Is it possible to programmatically exit Prodigy when there’s no more tasks available?

Is it possible to programmatically exit Prodigy when there’s no more tasks available when using custom recipes? Something like sys.exit(0) or similar.

Hi! Prodigy starts a web server under the hood that needs to be stopped as well, so one option would be to kill the process running on the given port. I haven't tried this yet but something like this could work:

That logic would then go at the end of your stream, after all examples have been sent out:

def get_stream(stream):
    for eg in stream:
        yield eg
    # All examples are done, kill the process

@ines thank you! It works. (Although I went with a simpler solution than the one in the link you posted, just os.kill(os.getpid(), signal.SIGTERM))

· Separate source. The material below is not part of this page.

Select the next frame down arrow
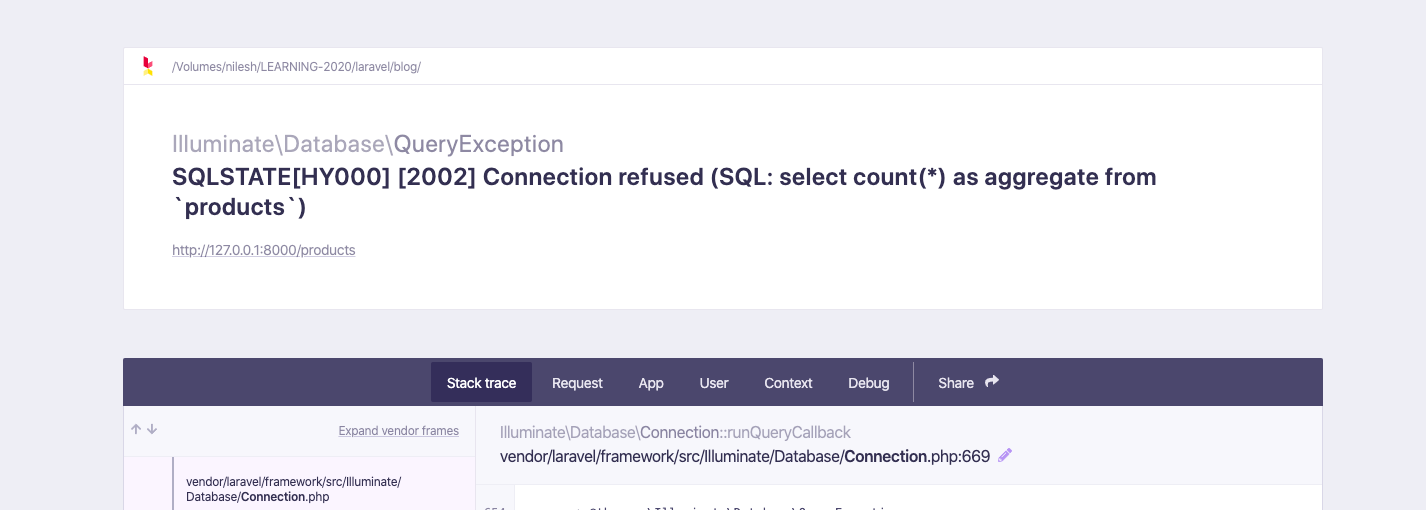The image size is (1426, 510). 152,429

In case anyone else is looking at this solution:
The only problem with it is that since the stream is exhausted with the last batch, the process is killed before the last batch is annotated (unless you have a batch size 1 probably). I think this can be mitigated by adding a non-blocking wait with a long timeout before sending SIGTERM - I haven't tried it yet myself though.

1 Like

Oh, that's a good point! Another possible solution could be to use the update callback to kill the server, once you've received all answers back from the server. So when the last batch is sent out, you can toggle a global variable so the update callback knows.

From what I understand, the logic behind this is:

  • the last batch is sent out
  • we change a global variable, say LAST_BATCH_SENT=False to LAST_BATCH_SENT=True
  • within the update() method, if LAST_BATCH_SENT=True, kill the session.

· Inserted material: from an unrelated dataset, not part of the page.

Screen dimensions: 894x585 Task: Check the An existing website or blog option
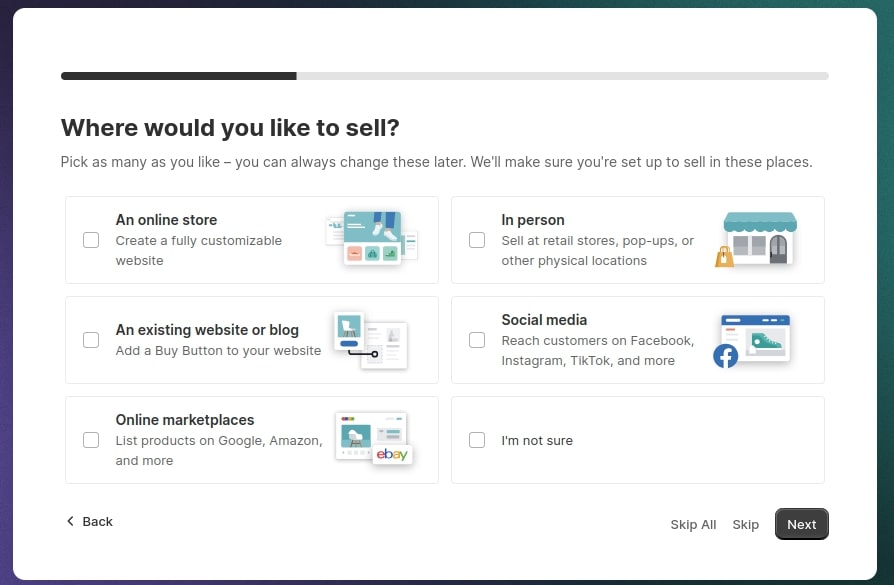tap(91, 340)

How do you know when the last batch is sent out? I thought the update() method was called automatically once this happens.

The update callback is called every time new examples are received by the server. So if you know how many examples you have, you could just keep a global variable with a counter and increment/check that in the update callback. You definitely want to wait until the last batch is received, not sent – otherwise, you'd be killing the server prematurely and the user wouldn't be able to submit the last batch of annotations anymore.